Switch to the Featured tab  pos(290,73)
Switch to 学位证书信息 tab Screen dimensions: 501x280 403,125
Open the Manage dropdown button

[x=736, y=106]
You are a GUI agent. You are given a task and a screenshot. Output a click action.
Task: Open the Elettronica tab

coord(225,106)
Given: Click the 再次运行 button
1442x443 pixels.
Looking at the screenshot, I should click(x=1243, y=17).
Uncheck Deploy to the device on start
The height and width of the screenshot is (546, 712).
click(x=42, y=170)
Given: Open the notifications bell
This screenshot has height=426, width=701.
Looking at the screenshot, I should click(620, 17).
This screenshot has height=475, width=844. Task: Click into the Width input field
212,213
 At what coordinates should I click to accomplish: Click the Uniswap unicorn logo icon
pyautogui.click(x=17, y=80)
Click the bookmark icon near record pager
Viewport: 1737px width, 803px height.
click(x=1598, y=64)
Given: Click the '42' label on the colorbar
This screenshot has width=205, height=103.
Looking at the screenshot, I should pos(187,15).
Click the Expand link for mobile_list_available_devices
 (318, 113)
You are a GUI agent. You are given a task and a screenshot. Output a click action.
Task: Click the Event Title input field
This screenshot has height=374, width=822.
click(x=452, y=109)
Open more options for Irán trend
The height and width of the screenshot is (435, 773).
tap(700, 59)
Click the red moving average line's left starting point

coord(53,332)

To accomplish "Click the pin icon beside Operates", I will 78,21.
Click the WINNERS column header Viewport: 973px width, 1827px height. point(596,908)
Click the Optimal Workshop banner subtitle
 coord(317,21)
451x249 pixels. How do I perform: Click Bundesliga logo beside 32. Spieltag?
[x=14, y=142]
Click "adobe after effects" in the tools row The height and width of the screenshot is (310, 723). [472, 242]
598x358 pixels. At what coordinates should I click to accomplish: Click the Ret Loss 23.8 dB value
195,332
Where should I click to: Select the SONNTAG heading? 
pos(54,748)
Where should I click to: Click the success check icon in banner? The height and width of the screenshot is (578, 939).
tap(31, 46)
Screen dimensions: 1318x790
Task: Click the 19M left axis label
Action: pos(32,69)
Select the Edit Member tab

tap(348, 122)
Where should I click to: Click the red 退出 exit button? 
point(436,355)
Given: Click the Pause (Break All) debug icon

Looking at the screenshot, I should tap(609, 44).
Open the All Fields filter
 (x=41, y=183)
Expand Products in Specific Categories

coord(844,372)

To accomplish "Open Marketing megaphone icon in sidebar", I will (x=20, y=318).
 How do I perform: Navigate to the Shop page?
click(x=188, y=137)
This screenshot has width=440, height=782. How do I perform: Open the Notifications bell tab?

Exercise details »
Return all of the data above verbatim.

Reply »
Switch to the Featured tab  pos(290,73)
Switch to 学位证书信息 tab Screen dimensions: 501x280 403,125
Open the Manage dropdown button

[x=736, y=106]
You are a GUI agent. You are given a task and a screenshot. Output a click action.
Task: Open the Elettronica tab

coord(225,106)
Given: Click the 再次运行 button
1442x443 pixels.
Looking at the screenshot, I should click(x=1243, y=17).
Uncheck Deploy to the device on start
The height and width of the screenshot is (546, 712).
click(x=42, y=170)
Given: Open the notifications bell
This screenshot has height=426, width=701.
Looking at the screenshot, I should click(620, 17).
This screenshot has height=475, width=844. Task: Click into the Width input field
212,213
 At what coordinates should I click to accomplish: Click the Uniswap unicorn logo icon
pyautogui.click(x=17, y=80)
Click the bookmark icon near record pager
Viewport: 1737px width, 803px height.
click(x=1598, y=64)
Given: Click the '42' label on the colorbar
This screenshot has width=205, height=103.
Looking at the screenshot, I should pos(187,15).
Click the Expand link for mobile_list_available_devices
 (318, 113)
You are a GUI agent. You are given a task and a screenshot. Output a click action.
Task: Click the Event Title input field
This screenshot has height=374, width=822.
click(x=452, y=109)
Open more options for Irán trend
The height and width of the screenshot is (435, 773).
tap(700, 59)
Click the red moving average line's left starting point

coord(53,332)

To accomplish "Click the pin icon beside Operates", I will 78,21.
Click the WINNERS column header Viewport: 973px width, 1827px height. point(596,908)
Click the Optimal Workshop banner subtitle
 coord(317,21)
451x249 pixels. How do I perform: Click Bundesliga logo beside 32. Spieltag?
[x=14, y=142]
Click "adobe after effects" in the tools row The height and width of the screenshot is (310, 723). [472, 242]
598x358 pixels. At what coordinates should I click to accomplish: Click the Ret Loss 23.8 dB value
195,332
Where should I click to: Select the SONNTAG heading? 
pos(54,748)
Where should I click to: Click the success check icon in banner? The height and width of the screenshot is (578, 939).
tap(31, 46)
Screen dimensions: 1318x790
Task: Click the 19M left axis label
Action: pos(32,69)
Select the Edit Member tab

tap(348, 122)
Where should I click to: Click the red 退出 exit button? 
point(436,355)
Given: Click the Pause (Break All) debug icon

Looking at the screenshot, I should tap(609, 44).
Open the All Fields filter
 (x=41, y=183)
Expand Products in Specific Categories

coord(844,372)

To accomplish "Open Marketing megaphone icon in sidebar", I will (x=20, y=318).
 How do I perform: Navigate to the Shop page?
click(x=188, y=137)
This screenshot has width=440, height=782. How do I perform: Open the Notifications bell tab?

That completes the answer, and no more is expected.